### Given records
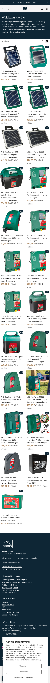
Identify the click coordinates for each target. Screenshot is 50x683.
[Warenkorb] (47, 8)
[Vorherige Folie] (2, 2)
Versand (5, 602)
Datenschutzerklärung (32, 660)
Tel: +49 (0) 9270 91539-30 (12, 566)
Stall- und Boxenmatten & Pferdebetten (17, 582)
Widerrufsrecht (8, 604)
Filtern (6, 41)
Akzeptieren (23, 666)
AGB (3, 607)
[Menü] (2, 8)
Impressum (6, 610)
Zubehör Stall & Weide (10, 590)
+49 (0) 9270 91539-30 (10, 634)
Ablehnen (24, 671)
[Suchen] (7, 8)
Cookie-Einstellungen (10, 615)
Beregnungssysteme (10, 587)
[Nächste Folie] (47, 2)
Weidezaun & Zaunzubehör (12, 585)
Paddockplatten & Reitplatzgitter (14, 580)
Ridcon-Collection (8, 593)
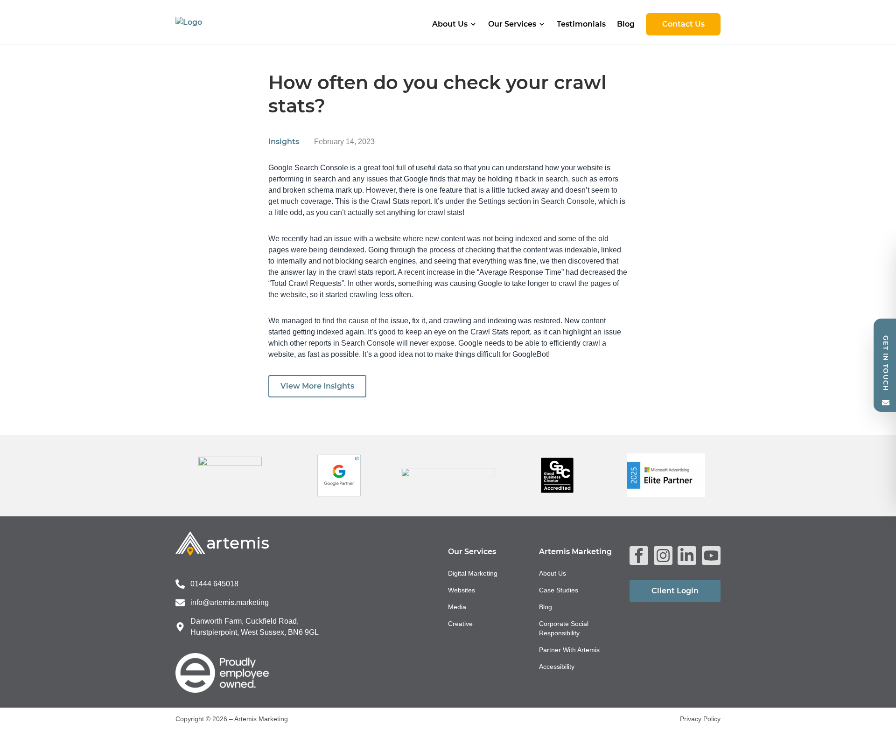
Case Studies (558, 590)
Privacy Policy (700, 719)
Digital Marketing (472, 573)
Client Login (675, 590)
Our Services (512, 24)
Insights (283, 141)
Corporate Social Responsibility (563, 628)
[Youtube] (711, 555)
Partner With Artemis (569, 650)
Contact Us (683, 24)
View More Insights (317, 386)
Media (457, 607)
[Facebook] (639, 555)
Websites (461, 590)
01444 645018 (214, 584)
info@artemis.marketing (229, 602)
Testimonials (581, 24)
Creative (460, 623)
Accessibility (556, 666)
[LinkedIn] (687, 555)
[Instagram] (663, 555)
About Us (450, 24)
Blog (626, 24)
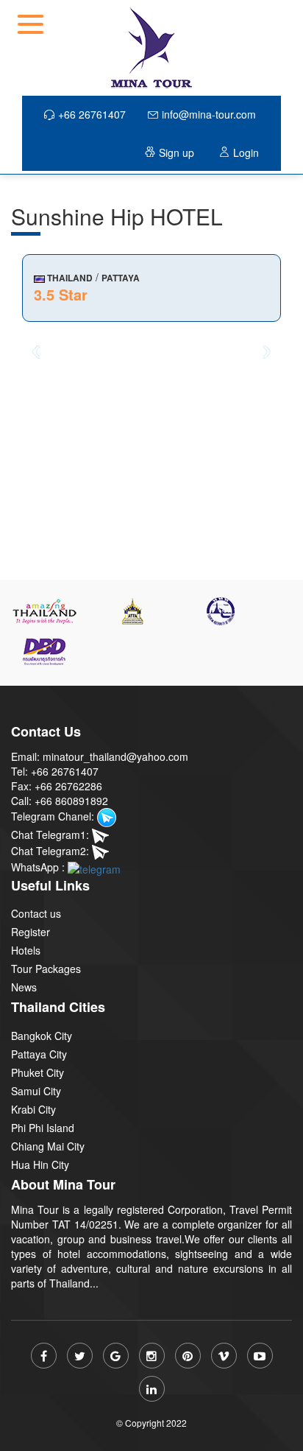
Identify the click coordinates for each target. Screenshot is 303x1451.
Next (267, 351)
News (24, 987)
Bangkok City (41, 1035)
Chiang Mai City (48, 1146)
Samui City (36, 1090)
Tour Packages (46, 968)
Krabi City (33, 1109)
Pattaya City (39, 1054)
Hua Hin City (40, 1164)
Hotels (25, 950)
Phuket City (37, 1072)
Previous (36, 351)
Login (246, 152)
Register (30, 931)
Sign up (176, 152)
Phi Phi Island (42, 1127)
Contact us (36, 913)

### Short problem
Write out every line of the items above in full, keeping the wording and order unchanged, and omit the pictures.

### Correct output
Identify the click coordinates for each target. Screenshot is 50x683.
[Warenkorb] (47, 8)
[Vorherige Folie] (2, 2)
Versand (5, 602)
Datenschutzerklärung (32, 660)
Tel: +49 (0) 9270 91539-30 (12, 566)
Stall- und Boxenmatten & Pferdebetten (17, 582)
Widerrufsrecht (8, 604)
Filtern (6, 41)
Akzeptieren (23, 666)
AGB (3, 607)
[Menü] (2, 8)
Impressum (6, 610)
Zubehör Stall & Weide (10, 590)
+49 (0) 9270 91539-30 (10, 634)
Ablehnen (24, 671)
[Suchen] (7, 8)
Cookie-Einstellungen (10, 615)
Beregnungssysteme (10, 587)
[Nächste Folie] (47, 2)
Weidezaun & Zaunzubehör (12, 585)
Paddockplatten & Reitplatzgitter (14, 580)
Ridcon-Collection (8, 593)
Case Studies (558, 590)
Privacy Policy (700, 719)
Digital Marketing (472, 573)
Client Login (675, 590)
Our Services (512, 24)
Insights (283, 141)
Corporate Social Responsibility (563, 628)
[Youtube] (711, 555)
Partner With Artemis (569, 650)
Contact Us (683, 24)
View More Insights (317, 386)
Media (457, 607)
[Facebook] (639, 555)
Websites (461, 590)
01444 645018 (214, 584)
info@artemis.marketing (229, 602)
Testimonials (581, 24)
Creative (460, 623)
Accessibility (556, 666)
[LinkedIn] (687, 555)
[Instagram] (663, 555)
About Us (450, 24)
Blog (626, 24)
Identify the click coordinates for each target. Screenshot is 303x1451.
Next (267, 351)
News (24, 987)
Bangkok City (41, 1035)
Chiang Mai City (48, 1146)
Samui City (36, 1090)
Tour Packages (46, 968)
Krabi City (33, 1109)
Pattaya City (39, 1054)
Hua Hin City (40, 1164)
Hotels (25, 950)
Phuket City (37, 1072)
Previous (36, 351)
Login (246, 152)
Register (30, 931)
Sign up (176, 152)
Phi Phi Island (42, 1127)
Contact us (36, 913)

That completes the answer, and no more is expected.